(DOCUMENT EXTRACT)
══════════════════════════════

Project Conference 2009 continues through this week in Phoenix, AZ. As Microsoft prepares for the release of Project 2010, it’s a good time to reflect on some additional best practices that project managers should keep in mind when using their current version of Microsoft Project.
Know the Limitations of Critical Path Methodology – CPM was developed by the DuPont Corporation over 50 years ago as an effective method to identify activities with no tolerance for delay. You can use the Gantt Chart Wizard function to display the critical path in Microsoft Project. One significant limitation with the Critical Path Method is that it does not account for resource constraints, only task dependencies. Project managers who are dealing with limited resources often find that not all projects can be managed to the critical path schedule. Incorporating the Resource Leveling feature can help a project manager identify resource bottlenecks in addition to the critical path. Using the Leveling Delay column and the critical path helps to pinpoint which resources and tasks are the ones to focus on first when optimizing the schedule.
Learn to Compress Schedules Effectively – Project managers are always trying to save time and often utilize many schedule compression techniques. It’s important to practice each technique in Microsoft Project in order to become as efficient as possible when optimizing the timeline. One of the best places to start optimizing is in resource reassignment. When working in a resource constrained environment, reassigning a leveled critical task to an available resource is a great way to save time. Other compression techniques include applying concurrency (negative lag in Microsoft Project) and shortening duration. Both of these methods should include documentation (I always recommend on Task Notes) to identify the assumption(s) made in order to fast track or crash the activities.
Achieving Consensus and Understanding Baselines – This is always an interesting topic. Saving a baseline in Microsoft Project is a simple mouse click – a 5 minute feature review to go over the menu command and which fields are affected. But it represents a fundamentally important point – the consensus achieved between project sponsor and the team over what will be delivered, who will do the work and what is the agreed upon schedule and budget. The project manager is responsible for reaching this agreement as a result of the project planning process. Setting a baseline essentially takes a snapshot of the planning data and saves it for future reference in the tracking and control phase of the project. The importance of this step within the process of using the tool cannot be understated.

══════════════════════════════

(TASK 1) Translate this sentence from the Microsoft Project article into Spanish: "Project managers are always trying to save time and often utilize many schedule compression techniques."
(TASK 2) In the Microsoft Project article, which company developed the Critical Path Method?
(TASK 3) Carry on the Microsoft Project best-practices article after its final sentence with one more tip paragraph in the same style.

══════════════════════════════

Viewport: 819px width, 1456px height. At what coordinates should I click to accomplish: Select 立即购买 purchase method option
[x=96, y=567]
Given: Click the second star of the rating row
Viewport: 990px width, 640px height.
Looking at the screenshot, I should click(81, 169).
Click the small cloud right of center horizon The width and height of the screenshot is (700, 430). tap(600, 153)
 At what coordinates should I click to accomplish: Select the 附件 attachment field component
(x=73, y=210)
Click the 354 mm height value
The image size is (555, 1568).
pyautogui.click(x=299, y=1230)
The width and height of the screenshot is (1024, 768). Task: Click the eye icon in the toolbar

══════════════════════════════

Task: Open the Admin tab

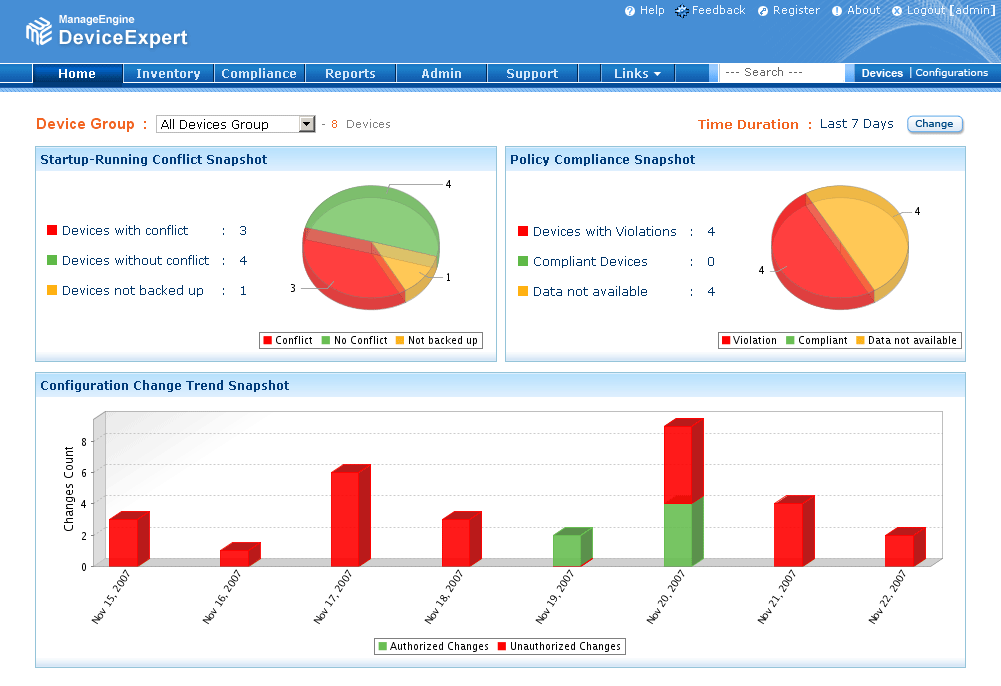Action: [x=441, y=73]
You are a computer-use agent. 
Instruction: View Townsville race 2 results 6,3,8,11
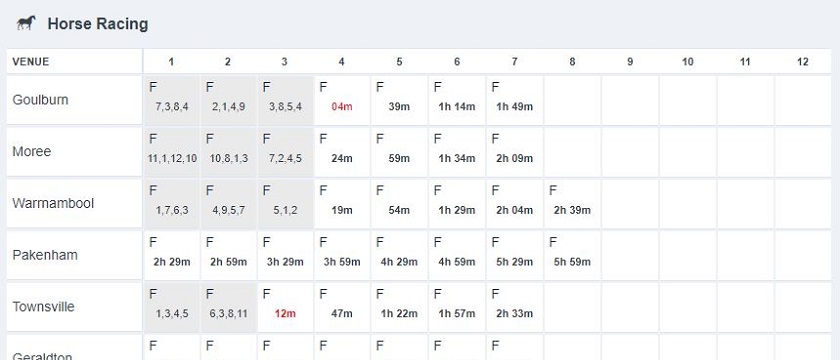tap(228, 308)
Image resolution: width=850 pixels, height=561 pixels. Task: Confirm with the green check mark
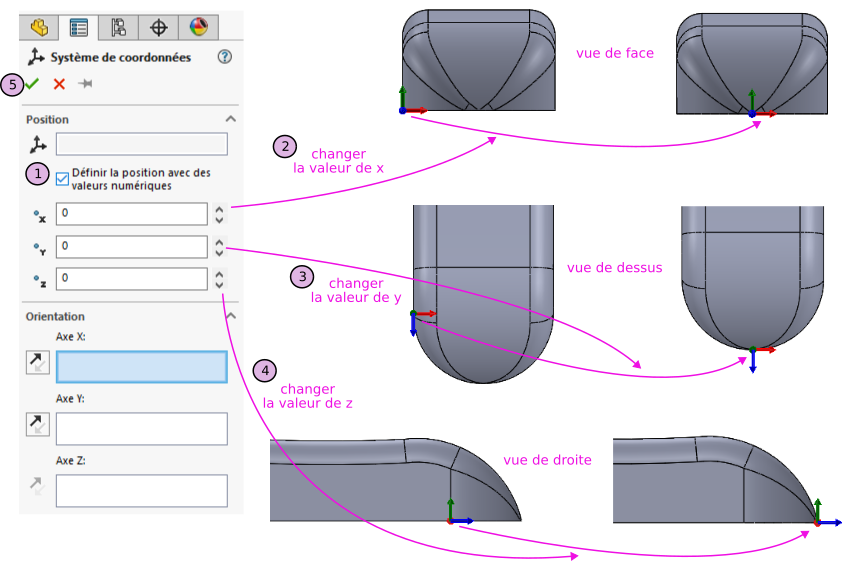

══════════════════════════════

(RIGHT ANSWER 1) Los gerentes de proyecto siempre intentan ahorrar tiempo y a menudo utilizan muchas técnicas de compresión del cronograma.

(RIGHT ANSWER 2) The DuPont Corporation.

(RIGHT ANSWER 3)
Controlling Projects by Variance Analysis –Here’s where Microsoft Project shines. Once an effective planning process is completed and a good baseline is set, the Tracking Gantt View and Tracking Table can be utilized to collect actual status and provide quality decision making data for corrective actions. Fields like Actual Start, Actual Duration and Remaining Duration are far more effective than % Complete. Team members are much more accountable to task updates when asked for remaining duration or work as opposed to % complete. Good project managers will go around and gather actual status from team members prior to any status meetings and then use the team meetings for more important activities like problem solving, risk management, scope change control and additional planning.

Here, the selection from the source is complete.